Com efeito, os documentos indispensáveis à propositura da ação, e que devem ser instruídos com a inicial, são aqueles que comprovam a ocorrência da causa de pedir (documentos fundamentais) e, em casos específicos, os que a própria lei exige como da substância do ato que está sendo levado à apreciação (documentos substanciais)1.
Sucede que, ao contrário do que decidiu o magistrado a quo, tenho que o extrato bancário da agência/banco onde a autora/recorrente recebe seu benefício previdenciário mensalmente não é documento indispensável ao da ação ajuizada pela autora.
Em verdade, tal documento só será relevante quando do exame do mérito da ação, de sorte que o mais razoável é permitir o processamento da lide e assegurar às partes a oportunidade de produzir a prova durante a instrução, a qual, se for deficiente, poderá inclusive acarretar a improcedência do pedido, mas não a extinção prematura da ação por ausência de documento essencial à propositura da ação. É esse o entendimento jurisprudencial:
EMENTA: DIREITO CIVIL. APELAÇÃO CÍVEL. AÇÃO DECLARATÓRIA DE NULIDADE/INEXISTÊNCIA DE RELAÇÃO CONTRATUAL C/C INDENIZAÇÃO. EMPRÉSTIMO CONSIGNADO. SENTENÇA QUE EXTINGUIU O PROCESSO SEM RESOLUÇÃO DE MÉRITO. NÃO ATENDIMENTO À EMENDA À INICIAL PARA JUNTADA DE EXTRATOS DE CONTA BANCÁRIA DA AUTORA. AUSÊNCIA DE DOCUMENTOS INDISPENSÁVEIS À PROPOSITURA DA AÇÃO. INOCORRÊNCIA. PETIÇÃO INICIAL QUE ATENDEU AOS REQUISITOS PREVISTOS NO ART. 319 E 320DO CPC/15. NECESSIDADE DE INSTRUÇÃO PROCESSUAL. PREVALÊNCIA DOS PRINCÍPIOS DO DEVIDO PROCESSO LEGAL E DA PRIMAZIA DO JULGAMENTO DE MÉRITO. SENTENÇA ANULADA. RECURSO CONHECIDO E PROVIDO.
1. A controvérsia cinge-se à possibilidade ou não de indeferimento liminar da petição inicial, em virtude da não juntada pela parte autora, no prazo fixado para emenda, dos extratos da conta bancária em que recebe sua aposentadoria relativos aos meses de maio a setembro de 2013, documentos esses indispensáveis, conforme entendimento do magistrado a quo, à propositura da ação.

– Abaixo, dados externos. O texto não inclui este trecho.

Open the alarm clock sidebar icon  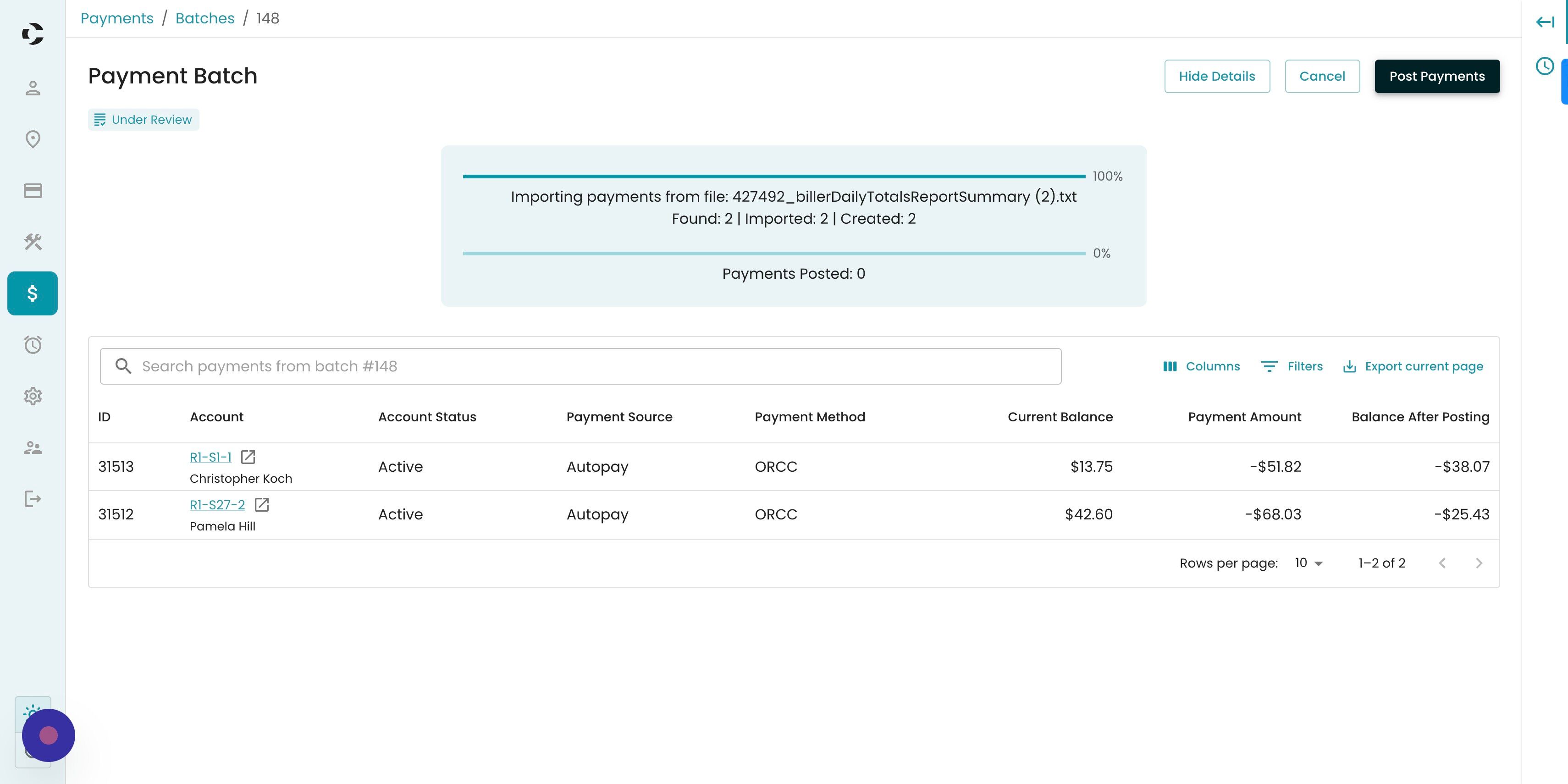(33, 344)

2. Para o STJ, “Os documentos indispensáveis à propositura da ação, e que devem ser instruídos com a inicial, são aqueles que comprovam a ocorrência da causa de pedir (documentos fundamentais) e, em casos específicos, os que a própria lei exige como da substância do ato que está sendo levado à apreciação (documentos substanciais).” (AgRg no AgRg no REsp 1513217/CE, Rel. Ministro MAURO CAMPBELL MARQUES, SEGUNDA TURMA, julgado em 27/10/2015, Dje 05/11/2015).

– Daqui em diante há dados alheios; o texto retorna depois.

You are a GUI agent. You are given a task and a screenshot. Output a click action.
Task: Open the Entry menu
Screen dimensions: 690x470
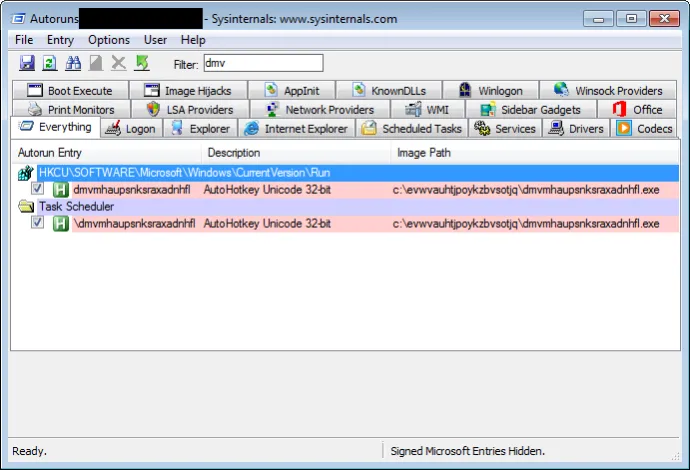(60, 40)
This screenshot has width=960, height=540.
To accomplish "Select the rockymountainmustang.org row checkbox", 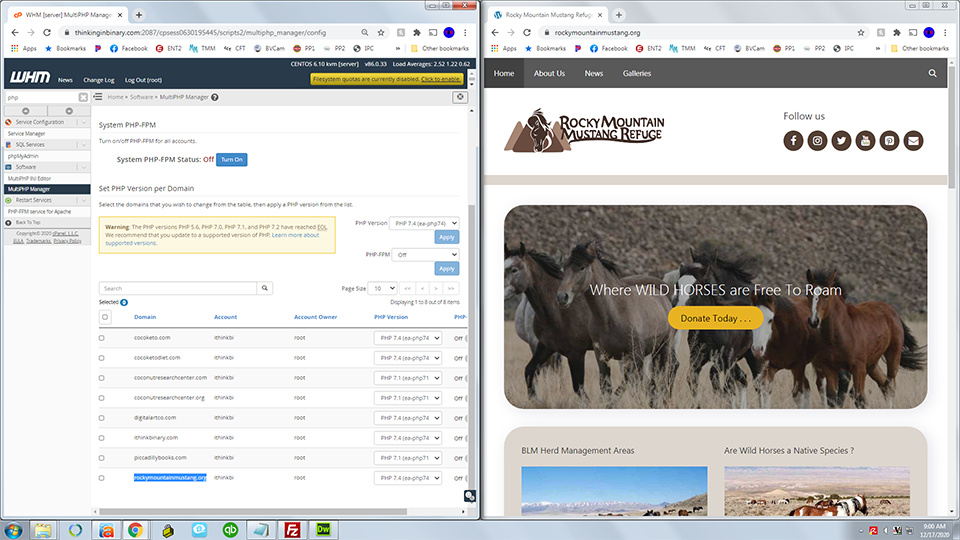I will point(102,478).
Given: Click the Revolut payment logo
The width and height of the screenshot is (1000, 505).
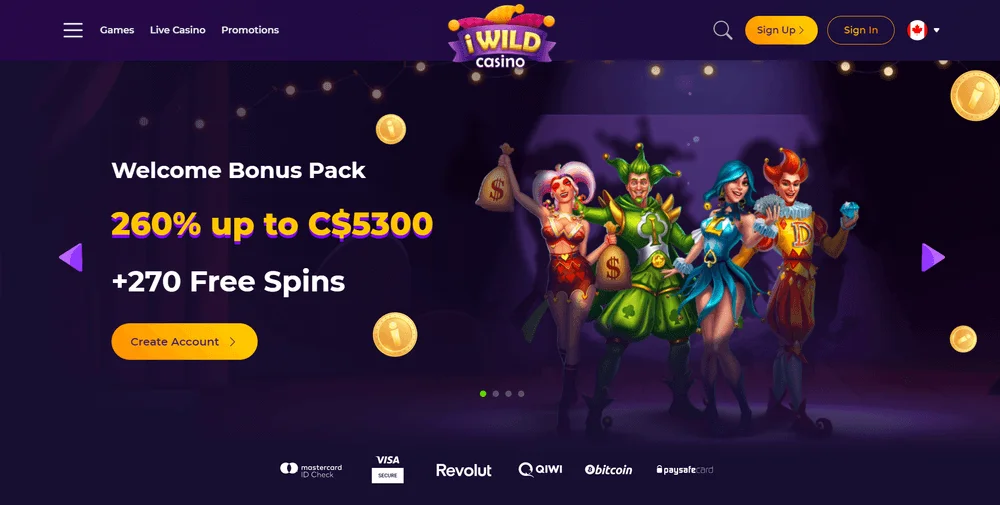Looking at the screenshot, I should pos(464,471).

3. Na hipótese, entende-se que os extratos de conta bancária onde são creditados os proventos de aposentadoria da autora, com objetivo de analisar a existência de repasse ou não de valores decorrentes de contrato de empréstimo consignado supostamente fraudado, não podem ser considerados como documentos indispensáveis à propositura da ação. Isso porque não se enquadra na idéia de imprescindibilidade para recebimento da exordial, por tais documentos se constituírem, na verdade, um meio de prova, cujo ônus poderá ser invertido em favor do consumidor, e não de condição de processabilidade da ação, sobretudo porque a entrega do valor emprestado ao mutuário pode ser realizada por outros meios ou em conta diversa daquela referida pelo magistrado a quo.

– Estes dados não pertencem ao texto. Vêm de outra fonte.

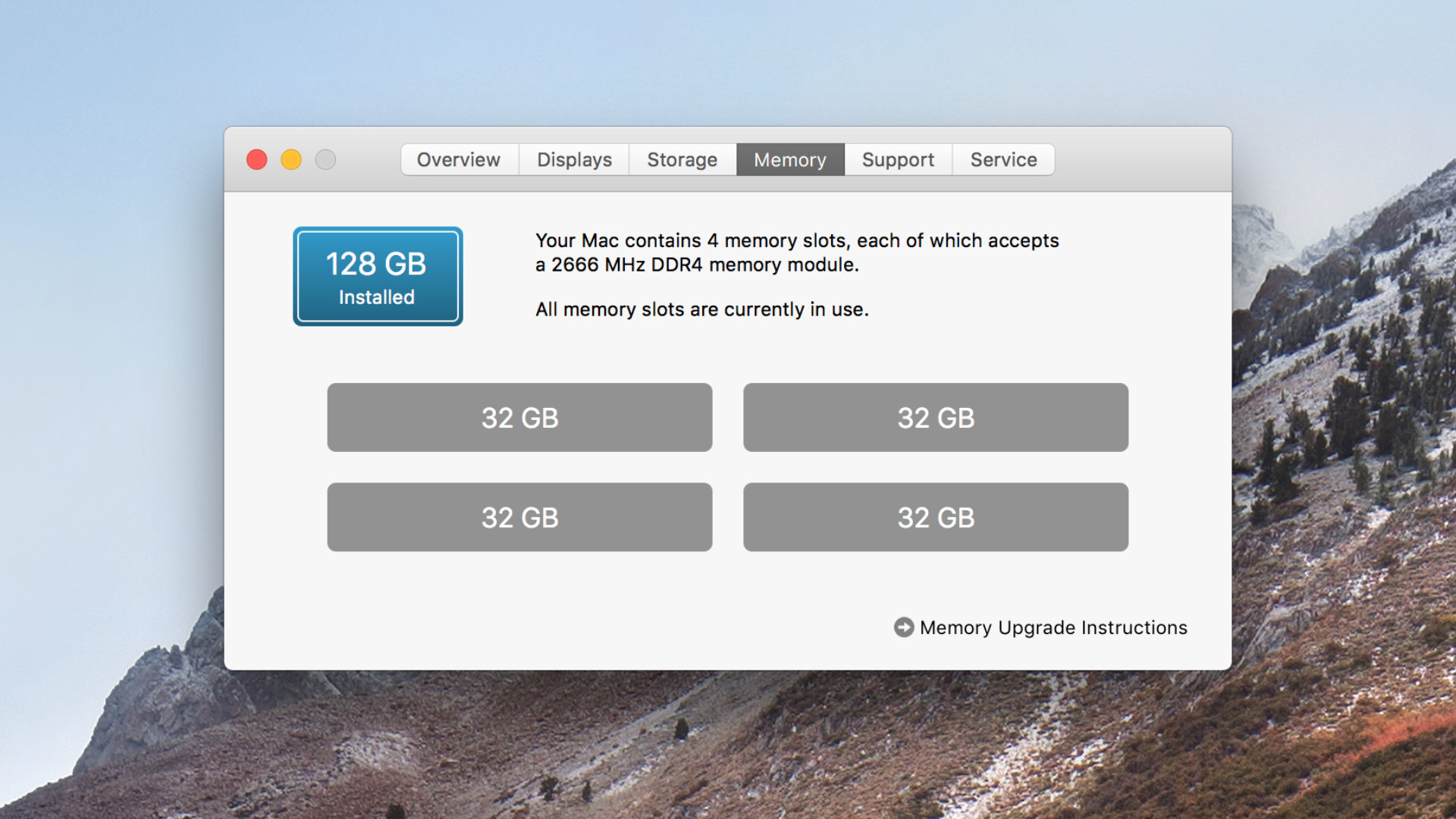The image size is (1456, 819).
Task: Show the Support tab
Action: 898,160
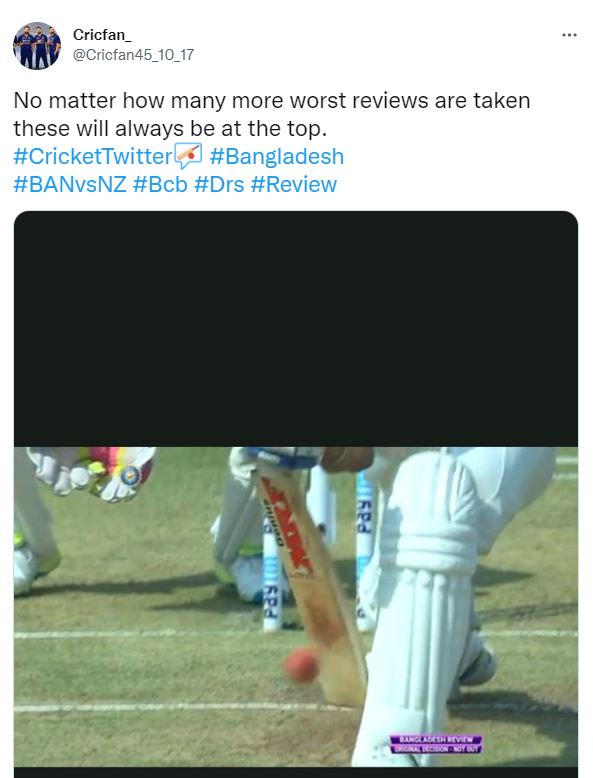593x778 pixels.
Task: Click the wicketkeeper gloves in the video
Action: point(92,471)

4. Verificou-se, assim, que a petição inicial encontra-se em conformidade aos requisitos previstos nos artigos 319 e 320 do CPC/15, já em vigor quando do ajuizamento da ação em 02/02/2017 (fl. 03), sendo despicienda a emenda à inicial para juntada de extratos de conta bancária da autora. Ademais, o magistrado deve se pautar pela prevalência dos princípios do devido processo legal (art. 5º, inciso LIV, da CF/88) e da primazia do julgamento de mérito, esse ressaltado pelo art. 4º, CPC/15.
5. Conclui-se, portanto, pela anulação da sentença de indeferimento da exordial, para que os autos retornem ao primeiro grau de jurisdição com fins de regular processamento do feito, mormente instrução processual, devendo, ao final, ser proferido novo julgamento.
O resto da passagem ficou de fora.